19/02/20

Une précision utile sur la rémunération du personnel « de direction ou de confiance »

Un travailleur considéré comme personnel de direction ou de confiance peut, dans certains cas, prétendre à une rémunération pour les heures prestées au-delà de la normale. La Cour du travail de Liège rappelle ici les conditions d’application de ce principe.

Les faits  

Une entreprise engage un travailleur, en qualité de « site engineer ». 

Le contrat de travail prévoit que le travailleur exercera des missions temporaires partout en Belgique et à l’étranger. Lors des missions à l’étranger, l’ingénieur est chargé d’assurer le contrôle du montage et de la mise en service d’équipements conçus et vendus par son employeur, dans des entreprises clientes. 

Après 5 ans de collaboration, le travailleur réclame le paiement d’arriérés de rémunération pour un certain nombre d’heures supplémentaires effectuées lors des missions à l’étranger.

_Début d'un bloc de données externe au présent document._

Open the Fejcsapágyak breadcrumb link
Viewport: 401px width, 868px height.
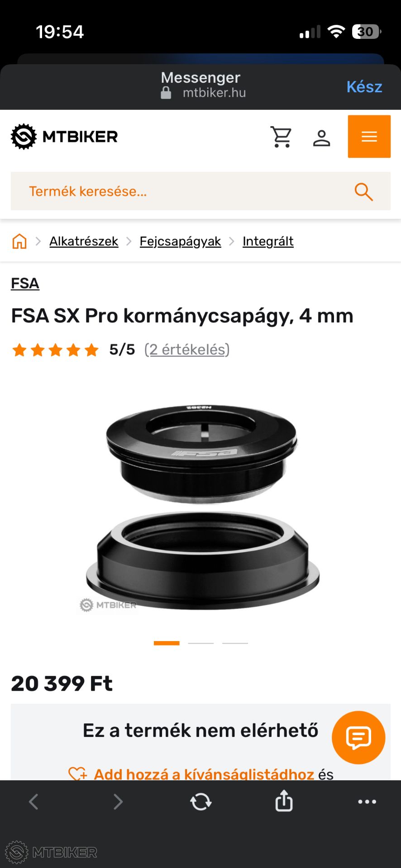point(180,241)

Suite au refus de son employeur, l’ingénieur introduit une action en justice. 

La décision de la Cour 

Personnel de direction ou de confiance 

L’article 2 de l’arrêté royal du 10 février 1965 énumère les fonctions considérées comme « postes de direction ou de confiance ». En particulier, l’article 2.6 vise « les personnes chargées de missions de contrôle ou d’inspection qui doivent être exercées, en tout ou en partie, en dehors des heures normales de travail ».

Selon la Cour, les tâches exercées par le travailleur lors de ses missions à l’étranger correspondent bien à des missions de contrôle et d’inspection.

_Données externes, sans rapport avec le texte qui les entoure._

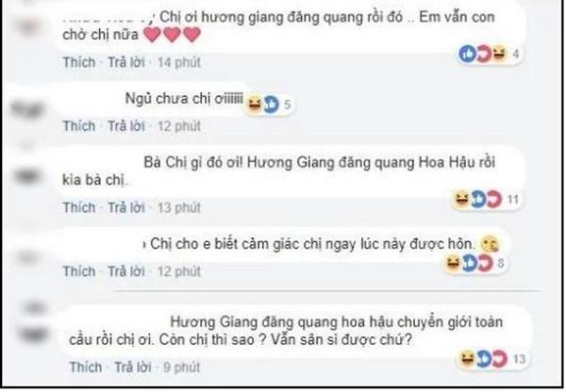Open the blurred avatar beside the last comment
This screenshot has width=566, height=392.
point(34,330)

Quant à la question de savoir si ces missions sont exercées ou non en dehors des « heures normales de travail », la Cour se réfère à la jurisprudence de la Cour de cassation. Par « heures normales », il convient d’entendre « les heures de travail habituellement prestées par les autres travailleurs de l’entreprise concernée et non les heures normales de bureau des entreprises en général ». 

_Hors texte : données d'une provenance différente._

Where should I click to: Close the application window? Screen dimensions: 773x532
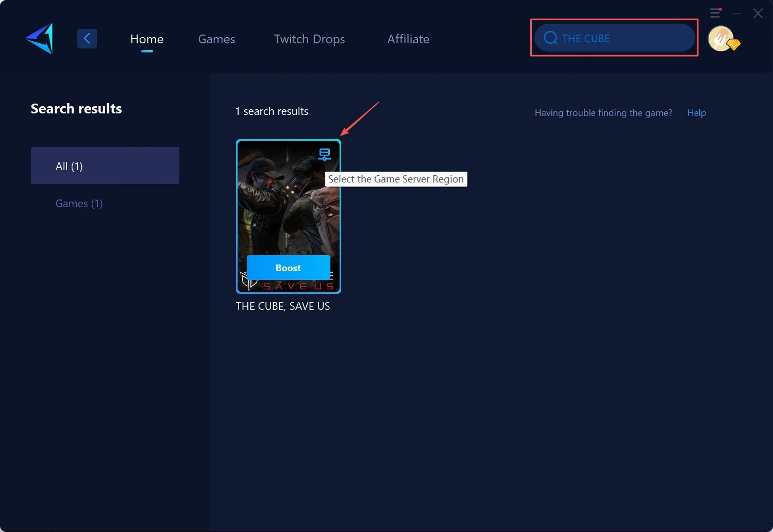(758, 13)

En l’espèce, le règlement de travail de l’entreprise prévoit que la durée de travail est de 40 heures par semaine alors que les contrats conclus entre l’employeur et les entreprises clientes prévoient un support technique de 10 heures par jour et 6 jours par semaine. 

L’ingénieur est donc bien investi d’un poste de confiance au sein de l’entreprise, dès lors qu’il exerce des missions de contrôle, en partie en dehors des heures normales de travail.

Droit à la rémunération pour les heures prestées au-delà de l’horaire normal de travail 

La personne investie d’un poste de direction ou de confiance n’est pas soumise à la législation relative à la durée du travail. Elle n’effectue donc pas d’heures supplémentaires et ne peut prétendre à un sursalaire ni à des repos compensatoires. 

En revanche, la question de savoir si cette personne a droit à sa rémunération ordinaire pour les heures prestées au-delà de l’horaire normal de travail, est plus discutée. 

Dans son arrêt, la Cour du travail de Liège se rallie à la jurisprudence de la Cour du travail de Bruxelles et considère que le principe d’exécution de bonne foi des conventions « permet au travailleur de réclamer une indemnisation sur la base de l’article 1135 du Code civil lorsque la rémunération convenue est sans commune mesure avec ce qu’exige la fonction exercée ». 

Il faut donc avoir égard au caractère modeste ou, au contraire, suffisamment élevé de la rémunération octroyée au personnel de direction ou de confiance. 

En l’espèce, le package salarial du travailleur augmentait sensiblement lors de ses missions à l’étranger. La Cour en déduit que la rémunération octroyée couvrait bien l’ensemble des prestations effectuées. Le travailleur n’a donc droit à aucun arriéré de rémunération et est débouté de son action.

Que retenir ?

Pour déterminer si une personne investie d’un poste de direction ou de confiance a droit au paiement de sa rémunération normale pour les heures prestées au-delà de l’horaire habituel de travail, les cours et tribunaux se réfèrent à la hauteur de la rémunération perçue par ce travailleur. 

Une rémunération suffisamment élevée peut indiquer qu’une plus grande variabilité des prestations a été convenue entre les parties : dans ce cas, aucun supplément n’est dû. 

Source : C. trav. Liège (div. Liège), 25 octobre 2019, R.G. n° 2018/AL/648.